With urban farming so popular these days, the Ohio State University Extension is holding a couple of free workshops to teach people the fundamentals of raising your own bees and produce in cities.
(Actually, there was a third workshop about raising chickens in urban environments, too, but they got us the information about that one after deadline).
The Central Ohio Beekeepers Association will hold an introductory workshop, paying special attention to the needs of urban beekeepers, on June 15 from 9 a.m.-noon. Mike Hogan of the OSU Extension, will discuss good agricultural practices for urban producers of fruit, vegetables, and other food items, on July 13 from 9-11 a.m. Both workshops will be at the Godwin Guild, 303 E. 6th St., in Columbus. To RSVP, send an email to email@example.com.
Get out your cake pans, load up on butter, and dust off your drindl. The German American Festival is back in town.
Actually, it’s not coming back until Aug. 23-25. What some people consider the very best part of the festival, the German baking contest, will be Aug. 24 at 3:30 p.m., and the people that run the contest think it is a good idea now to start thinking about what you may want to submit. This year’s category will be Kuchen, and if you don’t know what Kuchen is, maybe you shouldn’t be competing in a German baking contest.
(Note: It’s cake. Kuchen is cake. German cakes, of course, are what the judges will be looking for.)
For more information, call Diane Schmidt at 419-693-8343.
From the I Seriously Had No Idea About That file comes this possibly important tidbit: If you don’t cook dry red kidney beans properly, they can make you sick.
Dry red kidney beans contain phytohaemagglutinin, which is now my favorite Scrabble word ever. Also called PHA, though isn’t nearly as much fun to say, phytohaemagglutinin is a type of protein that, at high levels, can be toxic. It is found in high levels in raw red kidney beans, but those levels drop off to next to nothing when they are cooked. All other beans, including white kidney beans, also contain the protein, but in much lower and safer doses.
Eating even just a few improperly cooked red kidney beans can lead to vomiting, followed by diarrhea. Most people feel better about three to four hours after the symptoms begin, or just about when they would start to think about calling a doctor.

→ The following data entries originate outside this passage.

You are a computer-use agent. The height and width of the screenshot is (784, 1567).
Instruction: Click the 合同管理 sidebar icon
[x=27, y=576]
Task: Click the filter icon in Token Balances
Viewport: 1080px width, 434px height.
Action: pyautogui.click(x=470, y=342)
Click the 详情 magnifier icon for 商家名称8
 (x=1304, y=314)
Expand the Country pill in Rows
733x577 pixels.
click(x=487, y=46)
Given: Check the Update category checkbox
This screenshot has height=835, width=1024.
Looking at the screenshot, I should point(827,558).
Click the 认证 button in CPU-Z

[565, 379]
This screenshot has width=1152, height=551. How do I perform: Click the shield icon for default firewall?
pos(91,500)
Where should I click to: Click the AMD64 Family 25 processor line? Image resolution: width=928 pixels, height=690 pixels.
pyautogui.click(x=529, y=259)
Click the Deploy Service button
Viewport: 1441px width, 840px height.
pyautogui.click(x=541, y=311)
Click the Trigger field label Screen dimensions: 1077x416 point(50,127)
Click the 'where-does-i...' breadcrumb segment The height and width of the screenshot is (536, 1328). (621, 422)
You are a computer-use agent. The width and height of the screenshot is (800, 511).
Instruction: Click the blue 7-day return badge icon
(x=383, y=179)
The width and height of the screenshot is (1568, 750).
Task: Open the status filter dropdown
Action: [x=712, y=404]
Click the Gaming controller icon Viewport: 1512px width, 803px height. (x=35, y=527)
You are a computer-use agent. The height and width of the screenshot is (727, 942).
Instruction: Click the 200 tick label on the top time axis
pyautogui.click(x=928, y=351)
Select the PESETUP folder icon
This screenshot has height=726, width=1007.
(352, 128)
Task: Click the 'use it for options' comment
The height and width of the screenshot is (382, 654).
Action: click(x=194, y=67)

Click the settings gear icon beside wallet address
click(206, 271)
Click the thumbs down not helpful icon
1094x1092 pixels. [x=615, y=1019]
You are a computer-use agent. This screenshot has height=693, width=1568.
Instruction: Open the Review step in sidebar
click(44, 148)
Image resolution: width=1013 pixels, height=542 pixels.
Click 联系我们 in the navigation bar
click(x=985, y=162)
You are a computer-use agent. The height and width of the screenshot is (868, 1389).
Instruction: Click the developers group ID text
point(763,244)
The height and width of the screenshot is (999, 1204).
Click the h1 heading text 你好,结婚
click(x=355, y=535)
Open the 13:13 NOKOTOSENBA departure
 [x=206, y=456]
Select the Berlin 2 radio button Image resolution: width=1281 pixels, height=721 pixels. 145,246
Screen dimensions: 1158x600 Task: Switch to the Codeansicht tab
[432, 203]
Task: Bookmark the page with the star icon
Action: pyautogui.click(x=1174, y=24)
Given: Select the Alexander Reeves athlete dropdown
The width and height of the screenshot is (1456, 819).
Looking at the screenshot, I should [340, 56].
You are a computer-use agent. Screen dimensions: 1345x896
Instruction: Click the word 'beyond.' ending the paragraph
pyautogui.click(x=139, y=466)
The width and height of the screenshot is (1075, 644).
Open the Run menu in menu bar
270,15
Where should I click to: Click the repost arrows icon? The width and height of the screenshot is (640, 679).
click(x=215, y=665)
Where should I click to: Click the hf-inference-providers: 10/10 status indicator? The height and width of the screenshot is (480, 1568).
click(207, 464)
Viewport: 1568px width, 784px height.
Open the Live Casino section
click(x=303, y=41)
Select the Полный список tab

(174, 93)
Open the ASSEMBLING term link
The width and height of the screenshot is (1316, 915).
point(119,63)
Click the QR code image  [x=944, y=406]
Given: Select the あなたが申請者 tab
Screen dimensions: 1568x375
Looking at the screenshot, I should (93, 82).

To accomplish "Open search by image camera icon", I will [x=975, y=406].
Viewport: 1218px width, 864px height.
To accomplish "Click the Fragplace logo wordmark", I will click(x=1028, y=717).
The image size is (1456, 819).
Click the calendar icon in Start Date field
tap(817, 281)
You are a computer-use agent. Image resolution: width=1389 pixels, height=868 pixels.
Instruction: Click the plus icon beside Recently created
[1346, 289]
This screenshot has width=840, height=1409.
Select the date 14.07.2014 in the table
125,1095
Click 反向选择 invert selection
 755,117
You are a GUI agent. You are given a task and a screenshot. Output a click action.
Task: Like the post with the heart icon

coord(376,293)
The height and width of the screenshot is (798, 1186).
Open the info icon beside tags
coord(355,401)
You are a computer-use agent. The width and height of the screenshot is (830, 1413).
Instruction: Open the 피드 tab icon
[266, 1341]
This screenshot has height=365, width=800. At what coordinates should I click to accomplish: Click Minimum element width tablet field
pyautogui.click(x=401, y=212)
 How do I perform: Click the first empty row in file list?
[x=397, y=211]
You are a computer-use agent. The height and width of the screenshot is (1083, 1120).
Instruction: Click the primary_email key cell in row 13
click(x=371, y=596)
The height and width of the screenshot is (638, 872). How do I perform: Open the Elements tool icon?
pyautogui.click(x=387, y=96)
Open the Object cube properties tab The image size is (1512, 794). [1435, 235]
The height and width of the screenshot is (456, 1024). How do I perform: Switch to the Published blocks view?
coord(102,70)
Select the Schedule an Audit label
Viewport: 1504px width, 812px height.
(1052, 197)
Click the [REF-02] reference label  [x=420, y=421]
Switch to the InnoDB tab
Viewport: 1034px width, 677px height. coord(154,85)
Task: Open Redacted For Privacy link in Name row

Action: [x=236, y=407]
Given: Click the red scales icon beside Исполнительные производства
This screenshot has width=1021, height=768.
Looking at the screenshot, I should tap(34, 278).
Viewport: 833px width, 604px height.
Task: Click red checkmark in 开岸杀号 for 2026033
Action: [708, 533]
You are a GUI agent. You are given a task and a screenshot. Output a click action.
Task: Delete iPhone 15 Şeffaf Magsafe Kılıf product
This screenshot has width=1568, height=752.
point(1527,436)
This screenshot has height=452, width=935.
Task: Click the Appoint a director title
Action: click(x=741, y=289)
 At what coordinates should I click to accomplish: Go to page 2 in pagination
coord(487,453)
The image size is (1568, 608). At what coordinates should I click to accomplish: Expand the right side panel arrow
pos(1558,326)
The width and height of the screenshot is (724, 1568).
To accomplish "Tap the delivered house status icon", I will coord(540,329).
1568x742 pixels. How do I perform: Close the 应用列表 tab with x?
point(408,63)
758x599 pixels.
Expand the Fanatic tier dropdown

Avoiding the problem is easy, according to the Food and Drug Administration. Soak the beans first for at least five hours (changing the water is a good idea, but it is not necessary for safety). Drain the beans from the final soaking water and boil them in fresh water for at least 30 minutes. Although the toxin is actually destroyed when boiled for 10 minutes, the FDA recommends boiling them the full 30 minutes to make sure all parts of the bean reach the proper temperature for the proper amount of time.
And don’t worry about those red kidney beans in cans. They are already cooked.